Knobel disse ainda que se esses países do topo da lista se preocupassem com a transparência, perceberíamos seu papel na corrupção e evasão. “Aqueles que precisam ser mais transparentes são aqueles que representam uma grande parcela do mercado. Suíça, Estados Unidos, Ilhas Cayman, se fossem transparentes, perceberíamos diferenças na área de corrupção e evasão. Assim como forçariam mecanismos para que outros se tornassem também transparentes”, frisou.

Isso ajuda a explicar o motivo desses países não terem índice expressivo de corrupção. América Latina, Ásia e África são as piores regiões no quesito corrupção, indicou Knobel. “América do Norte e Europa oferecem muito sigilo”, analisou. “Mas onde latino-americanos vão esconder dinheiro? Vão para outros países. Quem possibilita que a corrupção aconteça? Justamente a América do Norte e Europa. Precisamos exercer pressão nesse sentido”, orientou. 
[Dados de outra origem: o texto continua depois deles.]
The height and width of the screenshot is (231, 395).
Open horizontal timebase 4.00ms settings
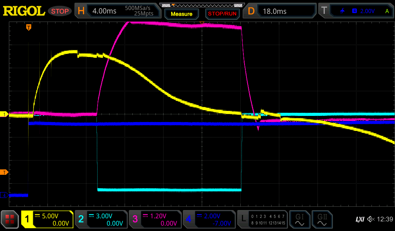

O FSI é um instrumento que pode ser largamente utilizado, inclusive para pesquisas anteriores a assinaturas de contratos tributários. O estudo analisa os países de acordo com seu sigilo bancário, registros, cumprimento de leis anti-lavagem, estrutura legal para os registros de empresas e propriedade. O site pode ser acessado aqui. 

Avaliação - Clair Maria Hickmann, do IJF, destacou os pontos fundamentais para o Fisco. Segundo ela, o problema da evasão e elisão internacional é fundamental para a administração tributária. “Sempre se entende que é problema da fiscalização. É, mas também é um problema de toda sociedade”, alertou. A evasão e a elisão fiscal são hoje os maiores ralos por onde escoam recursos que deixam de entrar nos cofres públicos. “Para combater isso precisamos de uma boa legislação tributária e de uma administração preparada que coloque isso em prática, tendo tecnologia adequada e informação correta”, avaliou.